* **Exercise data**:

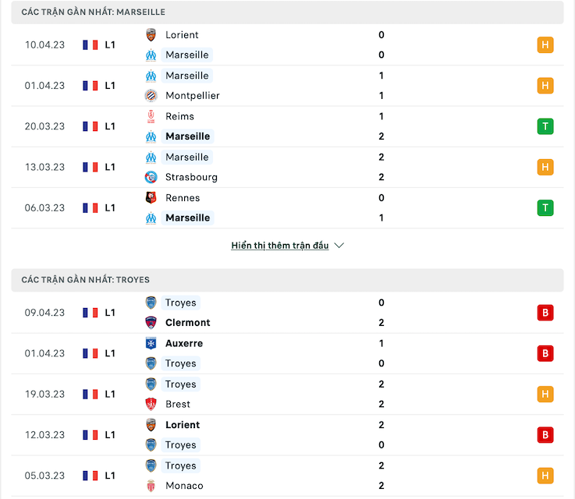
Task: Click the red B badge for Clermont match
Action: 545,313
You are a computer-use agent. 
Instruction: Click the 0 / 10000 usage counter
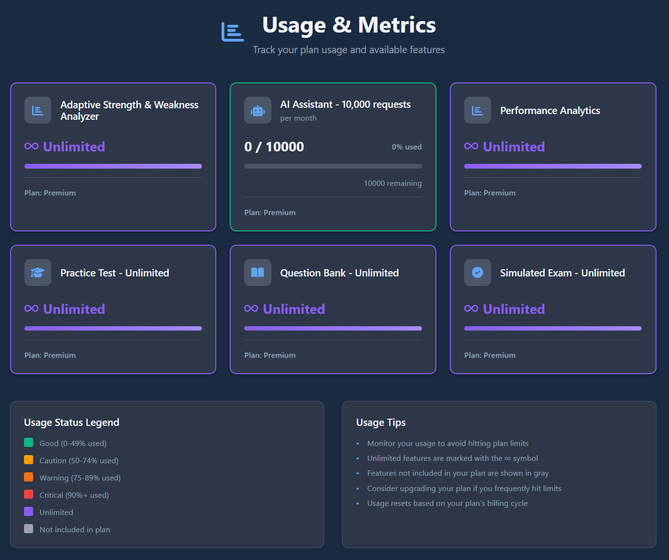pos(274,147)
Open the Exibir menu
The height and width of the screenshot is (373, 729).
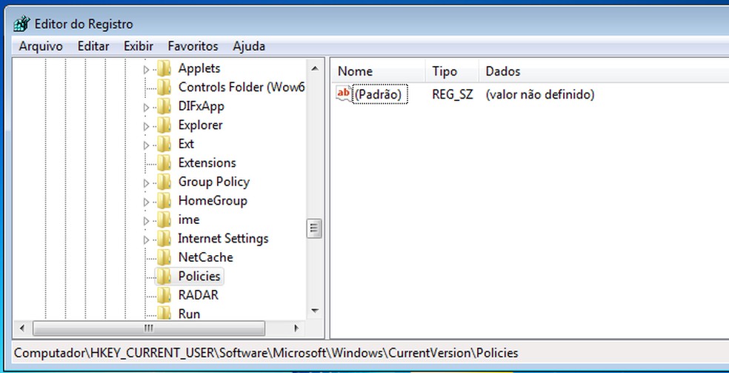click(139, 46)
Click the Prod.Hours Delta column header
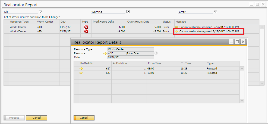This screenshot has height=124, width=268. (108, 22)
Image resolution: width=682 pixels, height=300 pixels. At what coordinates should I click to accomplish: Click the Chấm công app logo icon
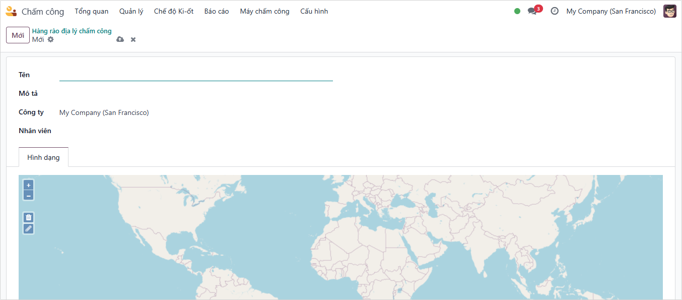tap(11, 11)
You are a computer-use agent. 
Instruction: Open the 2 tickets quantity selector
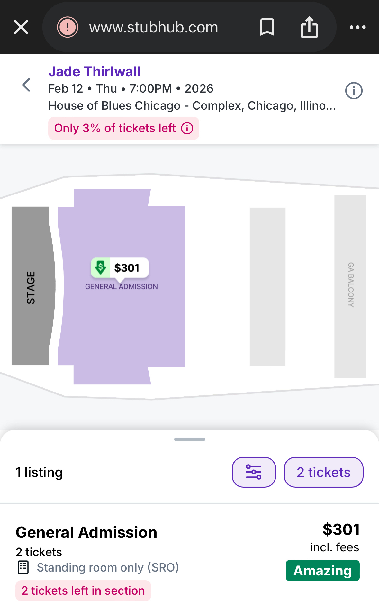(323, 472)
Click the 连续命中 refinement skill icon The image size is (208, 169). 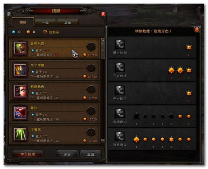(x=120, y=113)
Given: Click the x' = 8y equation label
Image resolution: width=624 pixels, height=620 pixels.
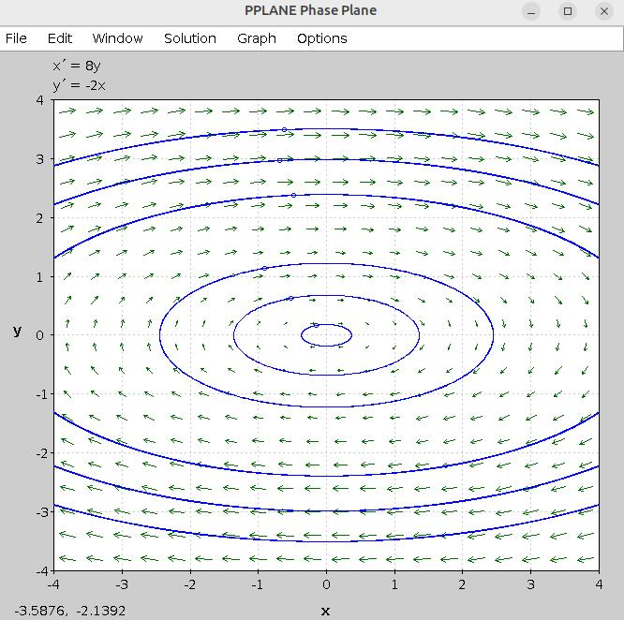Looking at the screenshot, I should point(76,66).
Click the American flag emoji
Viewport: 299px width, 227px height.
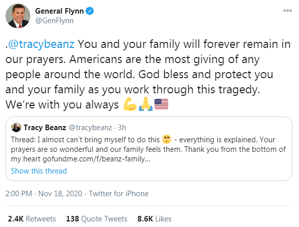161,104
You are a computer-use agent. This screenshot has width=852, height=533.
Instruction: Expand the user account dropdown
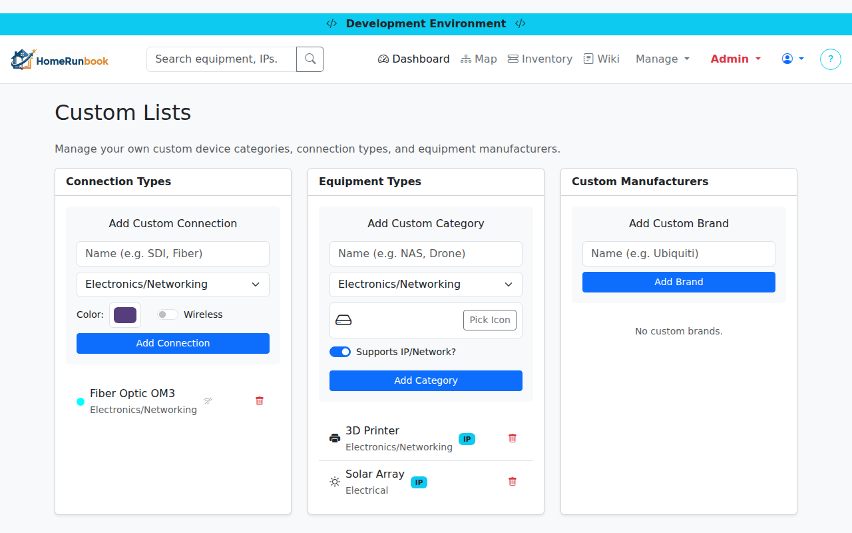pos(792,59)
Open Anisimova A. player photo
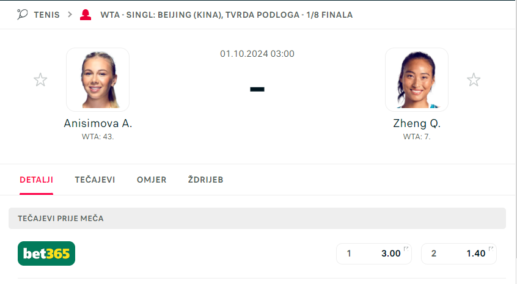This screenshot has height=284, width=517. click(x=98, y=79)
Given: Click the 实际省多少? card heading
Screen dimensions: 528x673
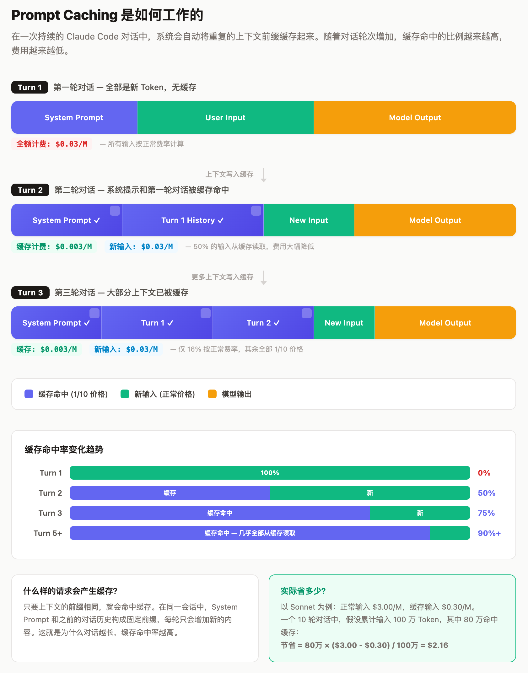Looking at the screenshot, I should tap(303, 591).
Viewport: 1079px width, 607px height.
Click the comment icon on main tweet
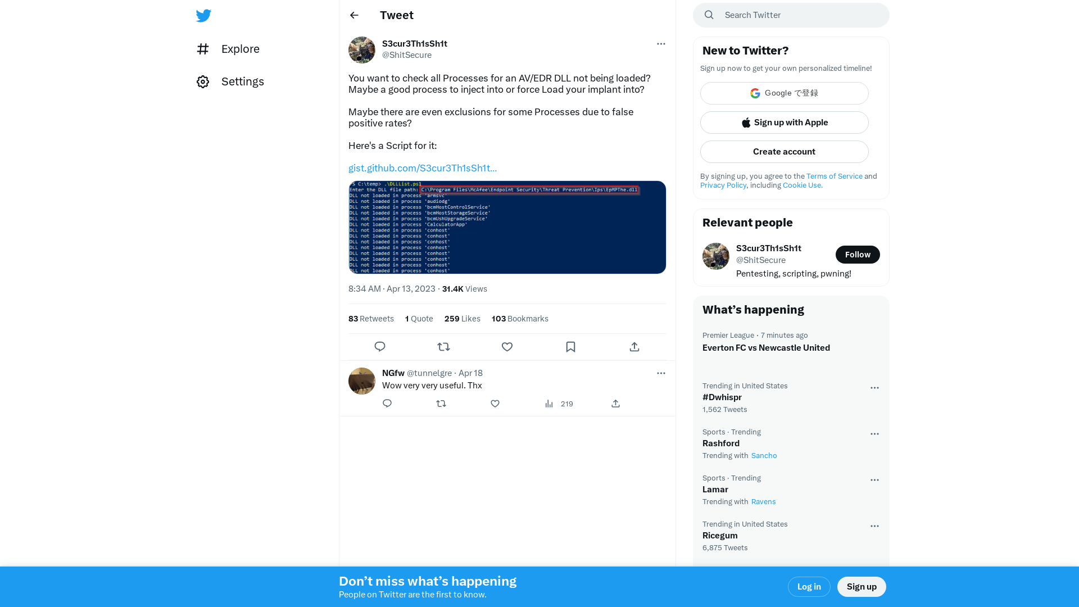click(380, 347)
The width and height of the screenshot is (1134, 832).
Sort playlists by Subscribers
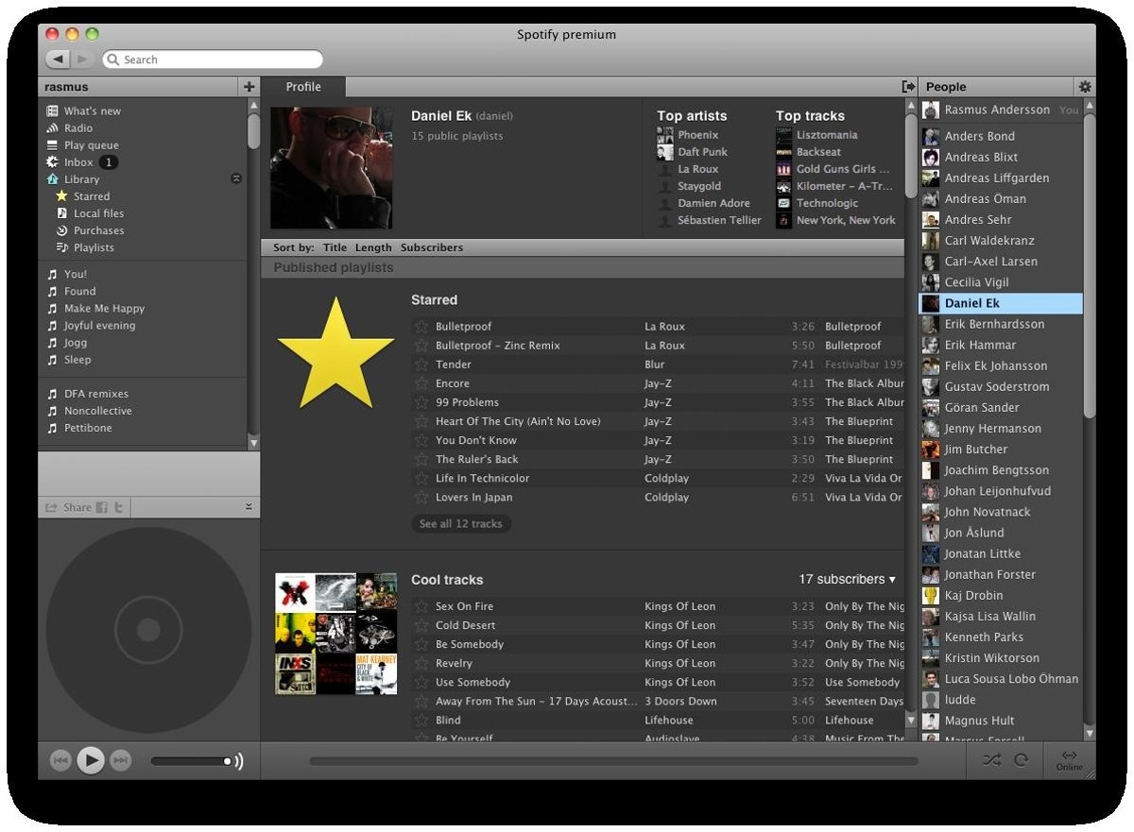click(431, 247)
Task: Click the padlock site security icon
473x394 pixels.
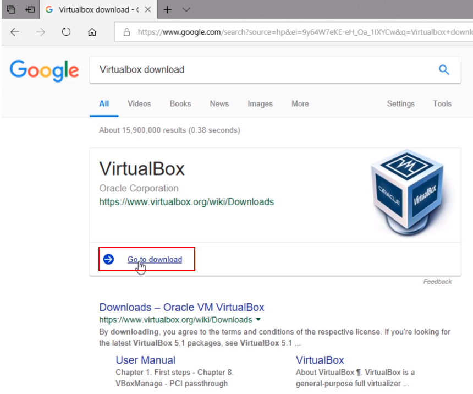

* **Aim of the task**:
Can you print the lines starting at the one that contains "Task: Click the padlock site security icon" and ending at the end of the items, leaving out the pictures?

* **Reply to the task**:
Task: Click the padlock site security icon
473x394 pixels.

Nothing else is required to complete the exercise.